The article is Cuba faces toilet paper shortage. Here is the intro:
"There's good news and bad news in Cuba.
The bad news: There's a shortage of toilet paper, and officials in Havana say it will not ease until the end of the year.
The good news: Day-old copies of the Communist party's newspaper Granma, a traditional substitute, are available for less than a U.S. penny. And that's six to eight full, if rough, pages per day.
Cuban officials say the shortage is the result of the global financial crisis and three devastating hurricanes last summer, which forced cuts in imports as well as domestic production because of reductions in electricity and imports of raw materials.
But CNN commentator Fareed Zakaria says that ``at the bottom of this toilet paper shortage is Cuba's continuing commitment to its bizarro world of socialist economics.''"
A socialist economy is a command economy. That is one of the three economic systems my students learn about in the first week of the semester. The other two are the market and the traditional economy. Socialist economies often have problems like this when they rely on planning. When unforseen events happen they may not be flexible enought to adjust and adapt very quickly.

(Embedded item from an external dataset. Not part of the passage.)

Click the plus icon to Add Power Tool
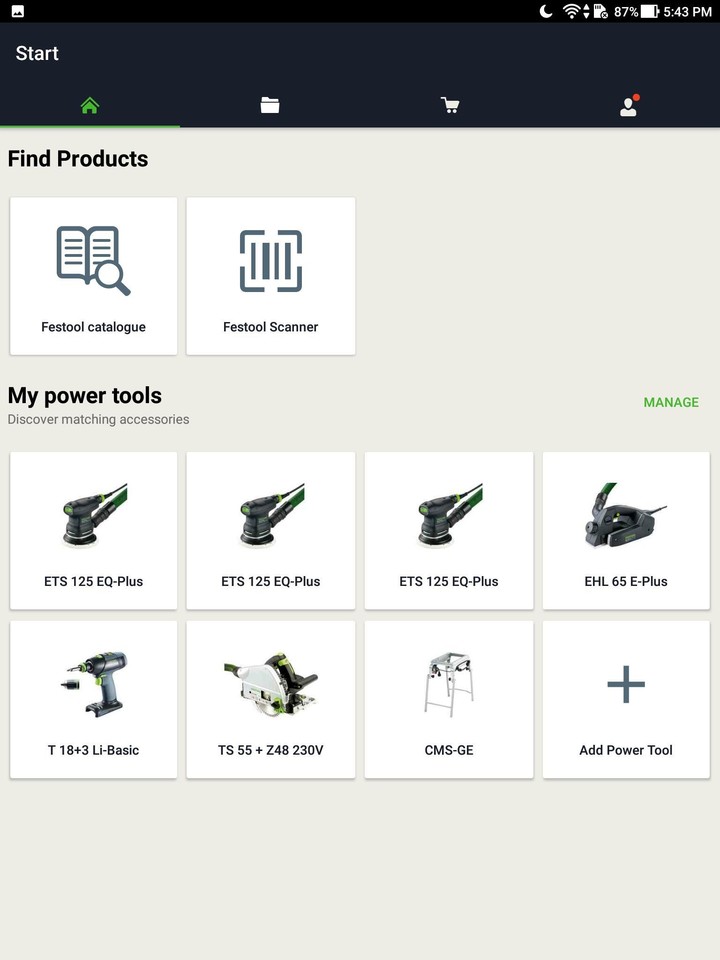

To learn more about these issues, go to Robert Heilbroner's article on Socialism. Here is a key exerpt:
"Through the 1960s the Soviet economy continued to report strong overall growth—roughly twice that of the United States—but observers began to spot signs of impending trouble. One was the difficulty of specifying outputs in terms that would maximize the well-being of everyone in the economy, not merely the bonuses earned by individual factory managers for “overfulfilling” their assigned objectives. The problem was that the plan specified outputs in physical terms. One consequence was that managers maximized yardages or tonnages of output, not its quality. A famous cartoon in the satirical magazine Krokodil showed a factory manager proudly displaying his record output, a single gigantic nail suspended from a crane."